3. Primitive Assembly
The former stage sent processed vertices grouped into blocks of data to this stage. One thing to keep in mind is that vertices belonging to the same geometrical shape (primitive) are always in the same block which means the one vertex of a point, or the two vertices of a line, or the three vertices of a triangle, would always be in the same block, hence a second block fetch will never be necessary. At this stage, primitives are fully assembled from connected vertices and they move on to the rasterizer.
For every object in the scene, send rays back into the screen and check which pixels are covered by the object. Depth information is kept, so that will be updated the pixel color if the current object is closer than the previously saved one. At this point, all connected vertices sent from the previous stage need to be represented on a 2 dimensional grid using their X/Y coordinates. This step is called triangle setup. Then a process called scan conversion runs on each line of screen to look for intersections and to determine what is visible and what is not. For drawing onto the screen, only the vertices and the slopes they determine are needed. The stored depth information can be used to determine whether each point is in front of other points in the scene. After this stage, the Scheduler unit again dispatches work to the shader cores, but this time it’s the rasterized fragments sent for Fragment Processing.
5. Fragment Processing
The primitive processing in the previous stages was sequential because there is only one Primitive Assembly unit and one Rasterization unit. However, as soon as fragments reach the Scheduler, work can be forked (divided) into many segmented sections, and each section is given to an available shader core. Thousands of cores are then doing parallel processing. This fragment processing stage is another programmable stage. Programmer create a fragment shader function which would receive the lighting, texture coordinate, depth and color information which the vertex function outputs. The fragment shader output is a single color for that fragment. Every of these fragments will contribute to the color of the final pixel in the framebuffer. All the attributes are interpolated for each fragment.

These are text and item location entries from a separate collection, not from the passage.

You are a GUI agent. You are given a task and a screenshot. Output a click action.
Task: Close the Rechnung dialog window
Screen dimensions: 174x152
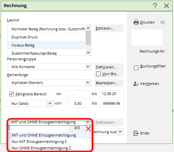pos(167,6)
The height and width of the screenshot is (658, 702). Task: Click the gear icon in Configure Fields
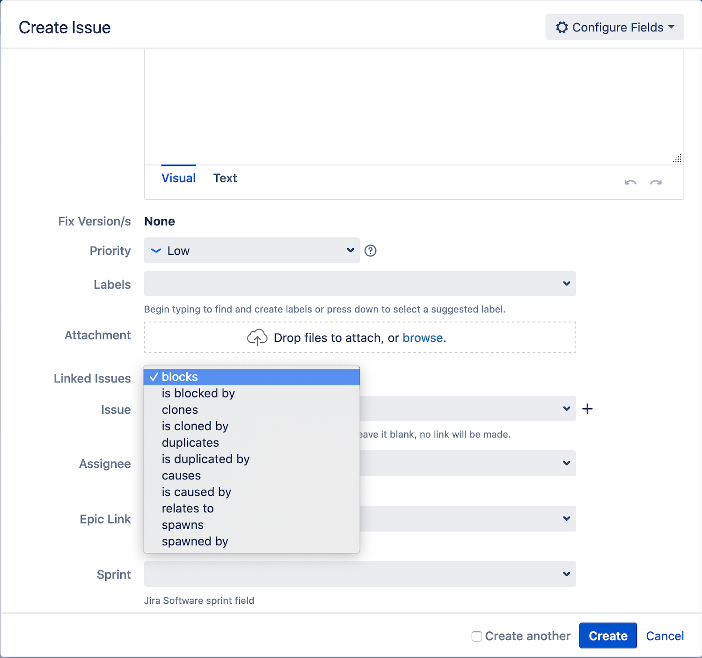562,27
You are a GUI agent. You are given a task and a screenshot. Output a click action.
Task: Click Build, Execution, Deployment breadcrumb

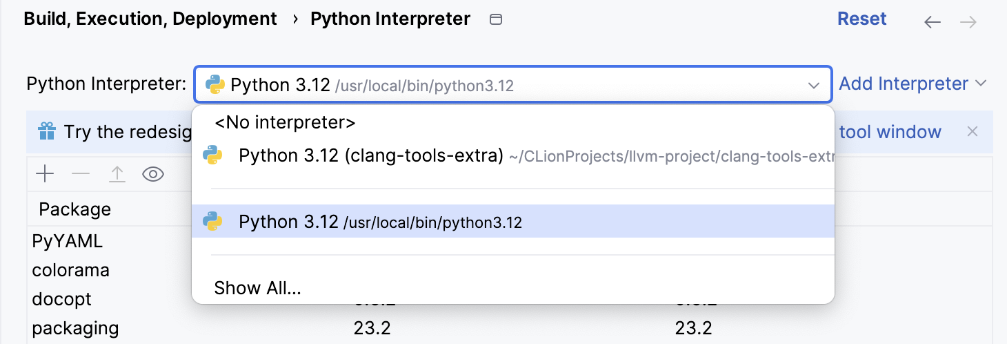[150, 19]
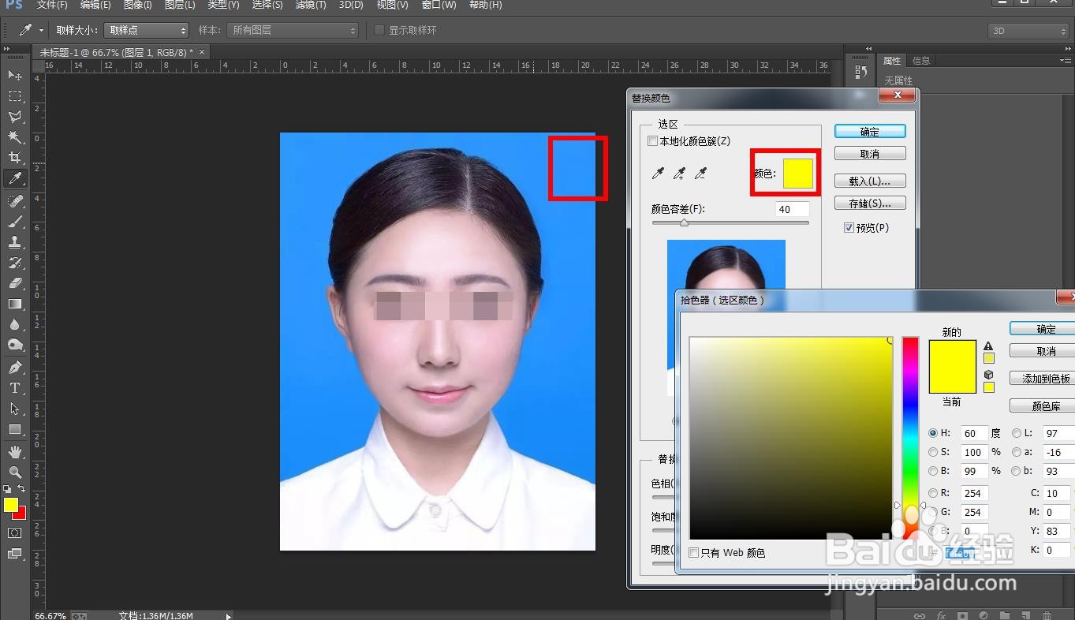Click the Add to Sample eyedropper
This screenshot has height=620, width=1075.
click(x=679, y=174)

As soon as fragments have been processed into pixels the Distributer unit sends them to the Color Writing unit. This unit is responsible for writing the final color in a special memory location called the framebuffer. From here, the view gets its colored pixels refreshed every frame. A technique called double-buffering is used to do the last action: While the 1st buffer is being displayed on the display, the 2nd one is updated in the background. The, the two buffers are swapped, and the second one is displayed on the screen while the first one is updated, and the cycle continues.